> _LISTED RECORDS_:
——
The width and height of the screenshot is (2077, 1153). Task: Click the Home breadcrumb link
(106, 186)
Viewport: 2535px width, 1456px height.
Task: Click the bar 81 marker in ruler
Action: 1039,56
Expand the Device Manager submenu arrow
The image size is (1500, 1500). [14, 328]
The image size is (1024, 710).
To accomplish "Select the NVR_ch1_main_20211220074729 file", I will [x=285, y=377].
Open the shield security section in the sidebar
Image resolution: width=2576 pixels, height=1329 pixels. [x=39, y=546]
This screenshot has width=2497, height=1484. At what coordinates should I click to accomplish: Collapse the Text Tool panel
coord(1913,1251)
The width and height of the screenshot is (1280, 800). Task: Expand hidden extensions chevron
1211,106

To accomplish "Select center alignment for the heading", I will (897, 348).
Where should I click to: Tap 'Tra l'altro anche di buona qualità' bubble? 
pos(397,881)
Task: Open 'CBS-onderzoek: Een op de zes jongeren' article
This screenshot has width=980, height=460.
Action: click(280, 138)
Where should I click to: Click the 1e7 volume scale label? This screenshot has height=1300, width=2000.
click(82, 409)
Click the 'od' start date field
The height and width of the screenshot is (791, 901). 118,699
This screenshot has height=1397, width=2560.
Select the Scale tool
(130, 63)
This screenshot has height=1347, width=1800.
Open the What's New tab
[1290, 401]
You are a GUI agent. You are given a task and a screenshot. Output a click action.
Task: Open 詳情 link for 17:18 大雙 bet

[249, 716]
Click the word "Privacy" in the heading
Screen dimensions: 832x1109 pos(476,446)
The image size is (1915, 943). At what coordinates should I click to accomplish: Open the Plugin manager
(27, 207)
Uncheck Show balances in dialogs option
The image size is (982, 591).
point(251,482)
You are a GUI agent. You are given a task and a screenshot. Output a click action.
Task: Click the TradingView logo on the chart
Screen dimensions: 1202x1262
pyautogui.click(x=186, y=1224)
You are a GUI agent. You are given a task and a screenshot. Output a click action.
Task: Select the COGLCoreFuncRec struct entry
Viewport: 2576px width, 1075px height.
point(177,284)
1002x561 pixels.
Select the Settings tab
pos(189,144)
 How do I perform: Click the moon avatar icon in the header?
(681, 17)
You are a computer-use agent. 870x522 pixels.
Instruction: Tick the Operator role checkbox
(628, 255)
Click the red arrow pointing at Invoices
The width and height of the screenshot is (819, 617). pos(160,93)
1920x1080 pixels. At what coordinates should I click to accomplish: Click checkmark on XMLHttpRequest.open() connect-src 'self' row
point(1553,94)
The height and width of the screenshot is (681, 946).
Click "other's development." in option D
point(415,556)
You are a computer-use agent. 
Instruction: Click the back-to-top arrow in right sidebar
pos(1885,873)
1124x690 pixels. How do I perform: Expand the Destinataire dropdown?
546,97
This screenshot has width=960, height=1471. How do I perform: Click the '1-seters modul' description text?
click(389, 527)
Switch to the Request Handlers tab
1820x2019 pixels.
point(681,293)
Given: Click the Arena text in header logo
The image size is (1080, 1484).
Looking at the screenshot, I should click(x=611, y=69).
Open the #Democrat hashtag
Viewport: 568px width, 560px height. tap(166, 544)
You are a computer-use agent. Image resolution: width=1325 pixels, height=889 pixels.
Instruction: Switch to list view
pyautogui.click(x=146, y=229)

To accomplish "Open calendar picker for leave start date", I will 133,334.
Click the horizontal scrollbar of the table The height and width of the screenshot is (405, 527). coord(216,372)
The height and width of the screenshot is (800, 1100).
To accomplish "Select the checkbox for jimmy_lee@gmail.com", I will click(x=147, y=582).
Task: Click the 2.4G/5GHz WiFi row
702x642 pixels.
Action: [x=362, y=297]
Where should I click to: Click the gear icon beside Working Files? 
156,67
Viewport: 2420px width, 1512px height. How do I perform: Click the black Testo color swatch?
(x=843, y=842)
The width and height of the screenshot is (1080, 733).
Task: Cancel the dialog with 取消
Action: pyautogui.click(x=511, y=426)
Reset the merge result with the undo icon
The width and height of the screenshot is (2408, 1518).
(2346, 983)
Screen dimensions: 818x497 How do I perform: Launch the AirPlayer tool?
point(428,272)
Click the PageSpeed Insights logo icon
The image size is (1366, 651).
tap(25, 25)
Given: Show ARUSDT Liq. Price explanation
——
> _WRITTEN PROBLEM_: Copy out the material, starting with the line that contains "Viewport: 2420px width, 1512px" and continuing through the end of the material.

> _SOLUTION_:
Viewport: 2420px width, 1512px height. How do I perform: Click the black Testo color swatch?
(x=843, y=842)
The width and height of the screenshot is (1080, 733).
Task: Cancel the dialog with 取消
Action: pyautogui.click(x=511, y=426)
Reset the merge result with the undo icon
The width and height of the screenshot is (2408, 1518).
(2346, 983)
Screen dimensions: 818x497 How do I perform: Launch the AirPlayer tool?
point(428,272)
Click the PageSpeed Insights logo icon
The image size is (1366, 651).
tap(25, 25)
Given: Show ARUSDT Liq. Price explanation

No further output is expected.